The Artin invariant of supersingular weighted Delsarte \(K3\) surfaces (Q2565390)

Let \(k\) be an algebraically closed field of positive characteristic \(p\). Let \(X_k\) be a \(K3\) surface defined over \(k\). Denote by \(\text{NS} (X_k)\) the Néron-Severi group of \(X_k\). It is known that \(\text{NS} (X_k)\) is a finitely generated abelian group with \(\mathbb{Z}\)-rank at most 22: put \(\rho(X_k)= \text{NS}(X_k)\). As \textit{T. Shioda} [J. Reine Angew. Math. 381, 205-210 (1987; Zbl 0618.14014)], we call \(X_k\) a supersingular \(K3\) surface if \(\rho(X_k)=22\). Write disc\(\text{NS} (X_k)\) for the determinant of the intersection matrix of \(\text{NS}(X_k)\). If \(X_k\) is supersingular, then \(\text{disc NS}(X_k)=-p^{2\sigma_0(X_k)}\) for some integer \(\sigma_0= \sigma_0(X_k)\) satisfying \(1\leq\sigma_0\leq 10\) [\textit{M. Artin}, Ann. Sci. Éc. Norm. Supér., IV. Sér. 7, 543-567 (1974; Zbl 0322.14014)]. The integer \(\sigma_0\) may be called the Artin invariant of \(X_k\). In: Algebraic geometry, Proc. Summer Meet., Copenh. 1978, Lect.
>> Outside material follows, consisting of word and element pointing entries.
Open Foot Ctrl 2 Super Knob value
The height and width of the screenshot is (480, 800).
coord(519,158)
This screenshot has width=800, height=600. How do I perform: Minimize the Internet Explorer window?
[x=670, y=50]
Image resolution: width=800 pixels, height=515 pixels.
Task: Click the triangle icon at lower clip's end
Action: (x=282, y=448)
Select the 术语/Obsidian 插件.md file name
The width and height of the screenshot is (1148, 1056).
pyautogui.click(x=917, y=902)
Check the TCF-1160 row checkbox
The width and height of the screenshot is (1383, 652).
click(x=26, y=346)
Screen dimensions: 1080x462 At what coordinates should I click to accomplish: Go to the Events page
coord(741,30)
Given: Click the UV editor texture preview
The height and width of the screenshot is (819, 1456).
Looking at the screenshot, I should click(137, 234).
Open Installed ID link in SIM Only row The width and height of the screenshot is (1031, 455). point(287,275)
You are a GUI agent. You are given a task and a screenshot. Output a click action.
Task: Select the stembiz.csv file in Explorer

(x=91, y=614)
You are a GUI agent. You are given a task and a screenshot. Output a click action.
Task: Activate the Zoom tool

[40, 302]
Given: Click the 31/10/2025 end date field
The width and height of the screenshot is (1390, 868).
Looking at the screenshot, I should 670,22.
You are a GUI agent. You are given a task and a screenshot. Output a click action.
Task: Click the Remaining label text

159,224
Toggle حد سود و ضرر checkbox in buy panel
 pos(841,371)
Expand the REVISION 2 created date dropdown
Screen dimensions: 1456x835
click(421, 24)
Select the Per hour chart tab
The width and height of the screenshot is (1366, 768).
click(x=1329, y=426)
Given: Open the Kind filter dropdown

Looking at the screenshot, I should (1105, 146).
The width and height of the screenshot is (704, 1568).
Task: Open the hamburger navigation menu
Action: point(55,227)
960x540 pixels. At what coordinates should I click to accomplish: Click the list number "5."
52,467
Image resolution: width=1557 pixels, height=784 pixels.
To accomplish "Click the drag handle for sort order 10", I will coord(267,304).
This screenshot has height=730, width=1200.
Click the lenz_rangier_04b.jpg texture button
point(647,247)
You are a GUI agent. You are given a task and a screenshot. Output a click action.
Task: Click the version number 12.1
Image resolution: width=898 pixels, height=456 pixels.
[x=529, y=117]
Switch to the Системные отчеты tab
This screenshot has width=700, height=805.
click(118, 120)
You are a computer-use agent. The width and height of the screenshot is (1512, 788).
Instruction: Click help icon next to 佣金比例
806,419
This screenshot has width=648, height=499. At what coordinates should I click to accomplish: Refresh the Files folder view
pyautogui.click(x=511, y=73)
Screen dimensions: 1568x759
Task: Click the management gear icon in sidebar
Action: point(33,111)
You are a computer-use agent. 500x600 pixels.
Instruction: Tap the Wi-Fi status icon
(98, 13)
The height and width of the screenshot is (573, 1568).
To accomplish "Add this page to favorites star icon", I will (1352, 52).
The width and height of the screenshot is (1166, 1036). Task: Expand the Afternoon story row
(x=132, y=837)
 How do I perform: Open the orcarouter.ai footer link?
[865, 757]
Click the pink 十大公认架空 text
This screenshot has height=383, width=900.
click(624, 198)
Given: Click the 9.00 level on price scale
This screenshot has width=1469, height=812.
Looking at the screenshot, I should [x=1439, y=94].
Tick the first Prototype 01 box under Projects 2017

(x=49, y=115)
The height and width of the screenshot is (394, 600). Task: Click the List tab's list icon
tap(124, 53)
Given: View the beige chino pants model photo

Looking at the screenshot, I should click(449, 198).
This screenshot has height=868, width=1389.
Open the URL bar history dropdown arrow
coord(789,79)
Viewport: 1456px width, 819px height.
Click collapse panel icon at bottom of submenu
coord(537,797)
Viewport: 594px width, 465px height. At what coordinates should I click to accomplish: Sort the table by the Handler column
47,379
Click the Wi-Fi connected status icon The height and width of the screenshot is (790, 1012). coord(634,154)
Notes Math. 732, 564-591 (1979; Zbl 0414.14019), \textit{T. Shioda} showed that \(\sigma_0\) takes all the 10 possible values: furthermore, in his first cited paper, he gave concrete examples of \(K3\) surfaces for all values of \(\sigma_0\) except for \(\sigma_0=7\) and 10. In this paper, we apply Shioda's method (which is based on Ekedahl's algorithm of computing \(\sigma_0)\) to weighted Delsarte surfaces and construct supersingular \(K3\) surfaces with Artin invariant 10.